T-Mobile and Sprint executives have persuaded DOJ's Assistant Attorney General for the Antitrust Division, Makan Delrahim, to hear the argument that the two wireless carriers need to merge in order to help the US compete in the 5G race.
This has been T-Mobile and Sprint's argument since announcing the merger last year. Essentially saying that the two carriers could create a 5G network by themselves, but it won't be robust enough to compete with Verizon or AT&T. But together, they would be able to compete, and utilize Sprint's 2.5GHz spectrum.

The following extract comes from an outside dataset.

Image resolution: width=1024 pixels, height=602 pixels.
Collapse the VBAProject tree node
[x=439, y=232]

The fact that Delrahim is open to hearing the central argument from both company's executives, means that it is a positive development for the merger. Despite being announced almost a year ago, the merger has not received the necessary approval from the Department of Justice nor the FCC. And now the Democrats are asking T-Mobile's CEO, John Legere and Sprint's Chairman and former CEO, Marcelo Claure to testify before Congress in regards to the merger.

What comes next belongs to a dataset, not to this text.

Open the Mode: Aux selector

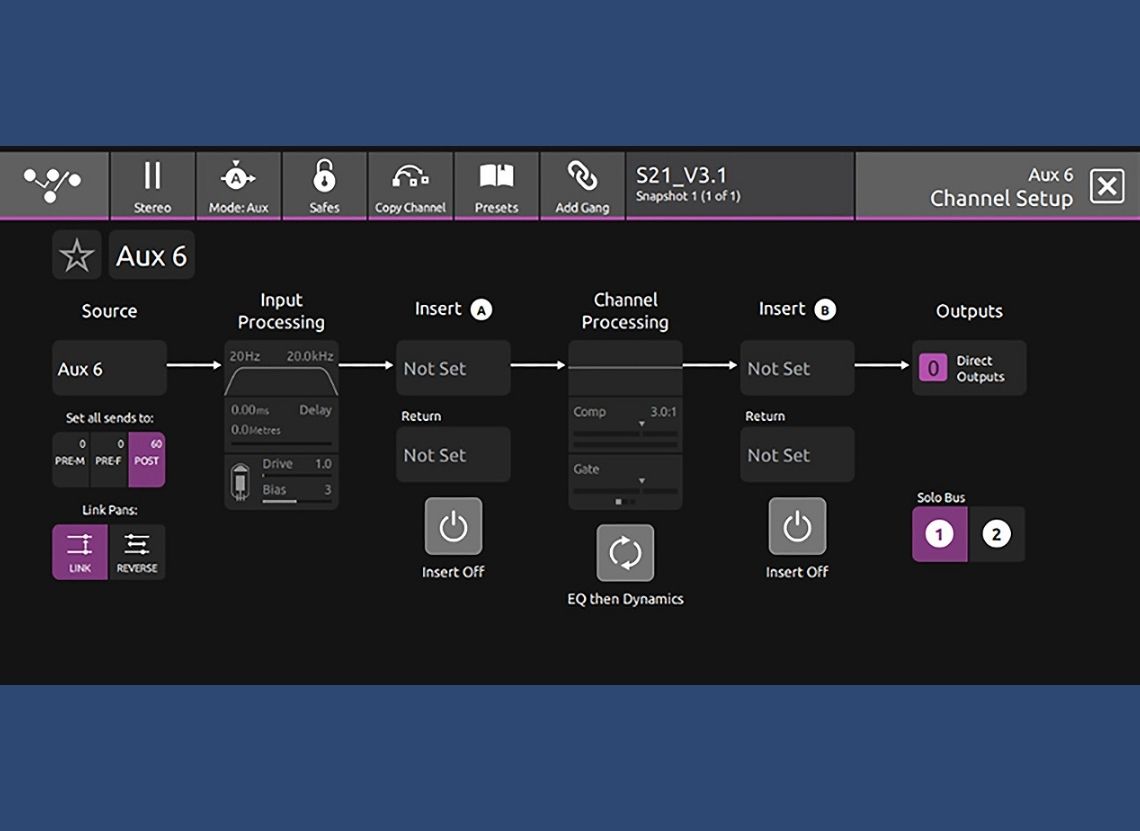point(238,185)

What makes Delrahim's openness to hear the argument about 5G so important, is the fact that the FCC will generally follow the Justice Department's lead when it comes to mergers. So as long as it passes the Antitrust arm of the Justice Department, the merger will more than likely be approved.

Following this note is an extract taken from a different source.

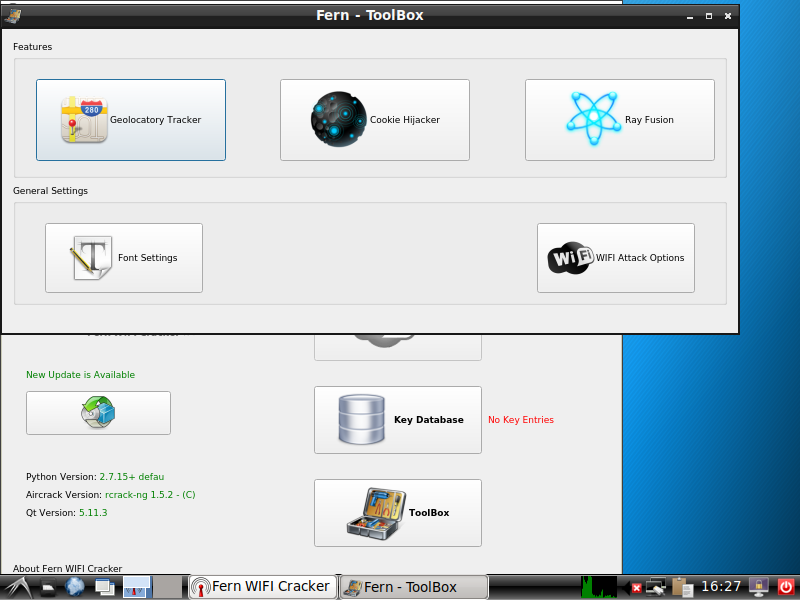800x600 pixels.
Task: Click the clock showing 16:27
Action: (x=721, y=587)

Recently, President Trump and officials within the administration have been pushing for the US to be first in the world of 5G. It is worried that if it falls behind the likes of China that it could cost the US economy billions. There is also the security fears, in regards to Chinese companies like Huawei, who is heavily invested in 5G. The last thing the US wants is for a foreign country to build its 5G networks, especially one that it believes is being used by the Chinese government to spy on users.
Currently, Sprint and T-Mobile are at the bottom of the pack, when it comes to 5G networks in the US. Verizon and AT&T have already launched different forms of 5G networks in the US. Largely using millimeter wave or mmWave, which is not going to be feasible in the coming years, as the cost to cover the entire US with mmWave would be in the tens of billions. Both T-Mobile and Sprint are working on 5G, but have not officially rolled out their networks, since they don't have any 5G capable devices on sale just yet – meaning that customers wouldn't be able to connect to that network.
Executives at both T-Mobile and Sprint are still fairly certain that the merger will get approved, eventually. They have been spending plenty of time in DC lately, pleading their case to lawmakers. T-Mobile has also been touting that it will become an ISP with its 5G network. In fact, it already announced its first pilot program for its Internet service. Which is first going to be available in underserved parts of the country, on its 4G LTE with speeds of around 50Mbps for $50 per month.
If this merger does get approved, it would take the nationwide wireless carriers from four to three. Something that previous FCC and DOJ officials were not too keen on having happen. Lawmakers, particularly Democrats, want more competition in the wireless space, not less. Though, T-Mobile and Sprint are so far behind both AT&T and Verizon, that even as a combined company, they are still a distant third. However it would allow the New T-Mobile to compete better with the "duopoly" as Legere calls them.